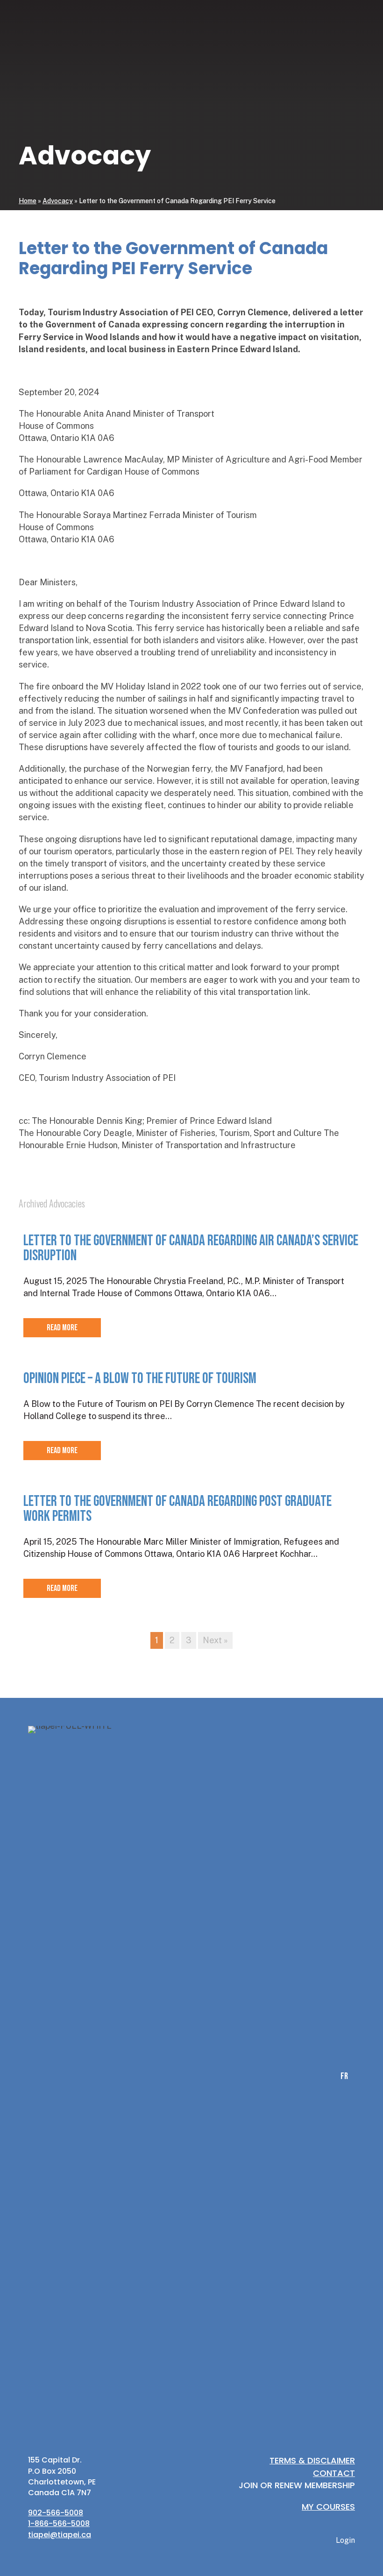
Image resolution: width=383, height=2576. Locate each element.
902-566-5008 (55, 2512)
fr (288, 359)
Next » (215, 1640)
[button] (275, 360)
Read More (62, 1328)
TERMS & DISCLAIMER (312, 2460)
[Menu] (353, 360)
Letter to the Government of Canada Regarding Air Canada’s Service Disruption (190, 1248)
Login (323, 360)
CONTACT (334, 2473)
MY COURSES (328, 2506)
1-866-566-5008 (59, 2523)
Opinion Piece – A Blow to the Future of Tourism (139, 1379)
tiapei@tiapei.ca (59, 2534)
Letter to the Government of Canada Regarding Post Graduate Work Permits (177, 1509)
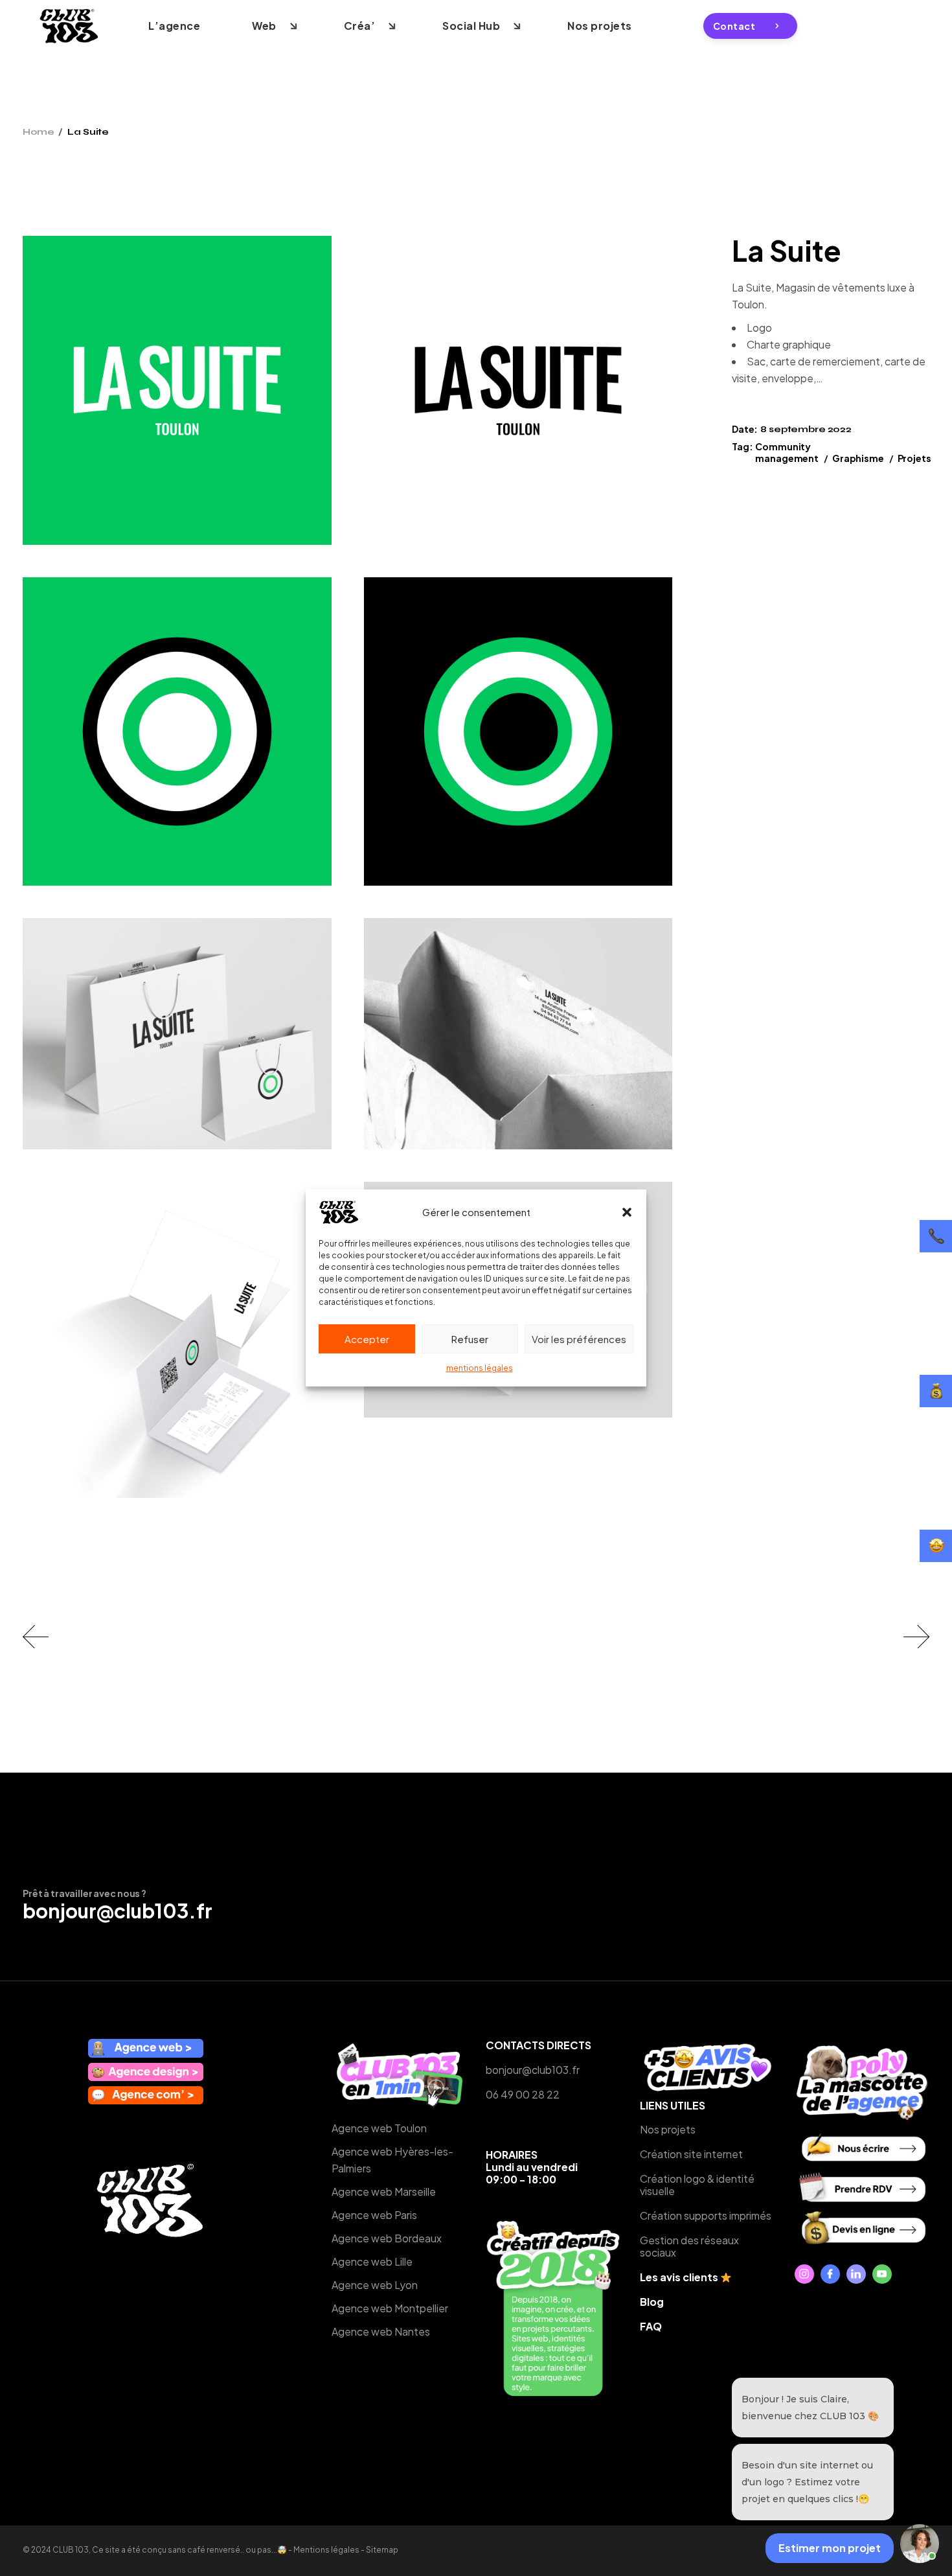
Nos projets (668, 2129)
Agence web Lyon (375, 2285)
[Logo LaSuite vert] (177, 390)
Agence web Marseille (384, 2191)
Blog (652, 2301)
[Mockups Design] (177, 1033)
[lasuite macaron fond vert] (177, 731)
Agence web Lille (372, 2261)
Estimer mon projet (829, 2548)
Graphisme (858, 458)
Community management (787, 452)
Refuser (469, 1339)
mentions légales (479, 1368)
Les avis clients (680, 2277)
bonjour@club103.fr (117, 1910)
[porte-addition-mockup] (177, 1339)
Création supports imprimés (705, 2215)
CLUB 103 (70, 2550)
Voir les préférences (579, 1339)
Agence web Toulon (379, 2128)
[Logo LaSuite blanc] (518, 390)
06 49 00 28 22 (523, 2094)
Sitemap (382, 2550)
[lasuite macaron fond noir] (518, 731)
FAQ (651, 2326)
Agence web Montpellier (390, 2308)
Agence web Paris (374, 2215)
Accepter (367, 1339)
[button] (626, 1212)
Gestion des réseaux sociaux (689, 2246)
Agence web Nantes (381, 2331)
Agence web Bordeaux (387, 2238)
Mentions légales (326, 2550)
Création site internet (691, 2154)
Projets (914, 458)
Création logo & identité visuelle (697, 2185)
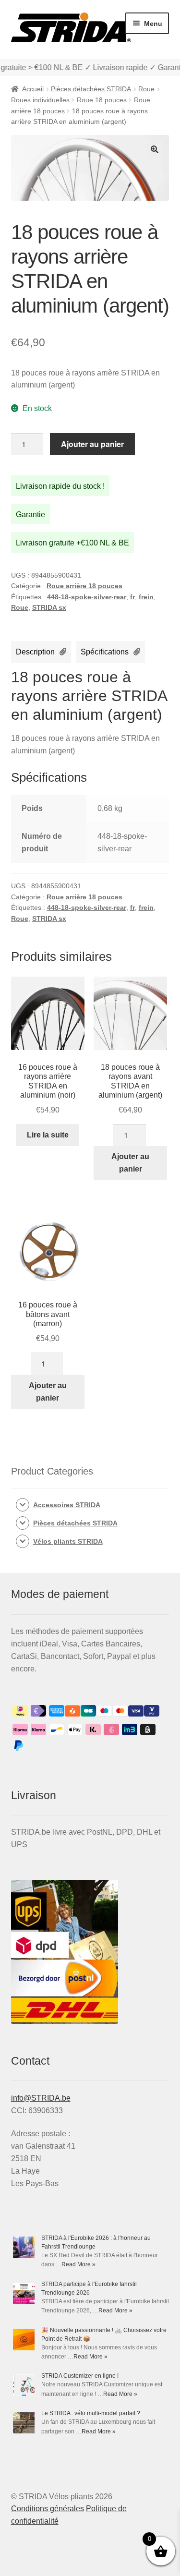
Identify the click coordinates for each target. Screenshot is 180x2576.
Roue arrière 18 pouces (84, 586)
^^^^^^^^
AIM OF THE TASK
Nothing but the lines above from the one containing "bonjour@club103.fr (117, 1910)" through the one containing "[button] (626, 1212)" should appear in the answer, each repeated exactly.

ANSWER BOX
bonjour@club103.fr (117, 1910)
[porte-addition-mockup] (177, 1339)
Création supports imprimés (705, 2215)
CLUB 103 (70, 2550)
Voir les préférences (579, 1339)
Agence web Toulon (379, 2128)
[Logo LaSuite blanc] (518, 390)
06 49 00 28 22 (523, 2094)
Sitemap (382, 2550)
[lasuite macaron fond noir] (518, 731)
FAQ (651, 2326)
Agence web Montpellier (390, 2308)
Agence web Paris (374, 2215)
Accepter (367, 1339)
[button] (626, 1212)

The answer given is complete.